Well, guess what, that is an example of a target client. Now where do you find them? How do you market to them? What brings them together? These are the start of target marketing that you need to think about and ask yourself. We could write another book on target marketing, but as advisors this is what we need to do in our business plans.

We can also dissect each component of the profile. It is not necessary to have married people but they are easier to find. Their age can help you target easier. Income is not necessarily important if you are dealing with retirees or business owners, but net worth is essential in all segments regardless of income. Net worth needs to be determined. Hobbies help you find out how your target group networks together. Risk tolerance helps you design your money management programs, since you may not want highly aggressive or speculative investors if that is not your model.
 
This also goes for rate of return objective. If you are targeting retirees looking for a high rate of return and low risk, this may not be achievable. This helps target the education level of investors in the group. Family status is very important since you must find out from clients who they love. Simply put, money is love. If they don’t love someone and they are driven by greed, this may not fit your personal beliefs and understanding of clients. Finally, if all of their net worth is tied up in real estate and they have no estate planning needs, then they may not need your help. All components help identify what your ideal client should look like.
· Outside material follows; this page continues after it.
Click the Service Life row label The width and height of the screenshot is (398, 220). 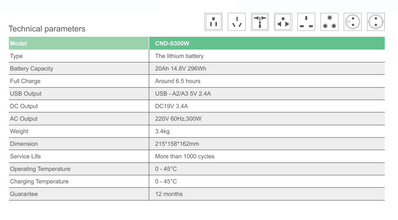pos(25,156)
Strategy: Many financial advisors are running two distinct models. First, the advisor who only deals in the high net worth, high touch type of practice. Second, the advisor who looks after all types of clients and delivers a baseline level of service to all and a premium level of service for top clients.
 
Both models have one critical element to building. The advisor is faced with declining time as the business grows. So how do you grow your business each year and provide an increasing demand for more service. The short answer here is to target larger clients each year. In three to five years your client base will be dramatically different and you will be forced to get more sophisticated and not only will you improve your services, but you will earn more and have a higher asset base by changing your target upward each year. For example, set a minimum client account size -- if you are in the money management business and a target premium -- if you are in the insurance business.

Year 1  - Minimum $250,000 Assets
Year 2  - Minimum $350,000 Assets
Year 3  - Minimum $500,000 Assets
Year 4  - Minimum $750,000 Assets
Year 5  - Minimum $1,000,000 Assets

Most advisors have never increased their target client, ever.  So how do you expect to improve, challenge yourself and make more money. Remember, the definition of insanity is doing the same thing over and over and expecting a different result. When is the last time that you increased your minimum account size?

Grant’s Tip: Profit margins are shrinking, and service demands and costs are increasing. Welcome to the world of a growing financial advisory practice. Advisors continue to take on unprofitable and time or service demanding clients. Why do we do this to ourselves, only to hope that they eventually leave you. With ideal client profiling you also need to ask a few tough questions up front to make sure that you want this client. For example:

-- Mr. and Mrs. Client. Money is important to you, however, I take four to six weeks holidays a year. In that time my team can service your needs, but I will be unable to reach during these times. Are you comfortable with that?
 
If the answer is no, then you may have a person demanding of high maintenance, maybe you should open the door right now, give them a mint or candy and send them across the street to your competition.
 
-- Mr. And Mrs. Client. How often do you expect us to sit down face to face and review your portfolio or retirement plan?
 
If the answer is at least six or eight times per year, and you cannot deliver on that, then give them your competition’s business card and offer them a candy on the way out.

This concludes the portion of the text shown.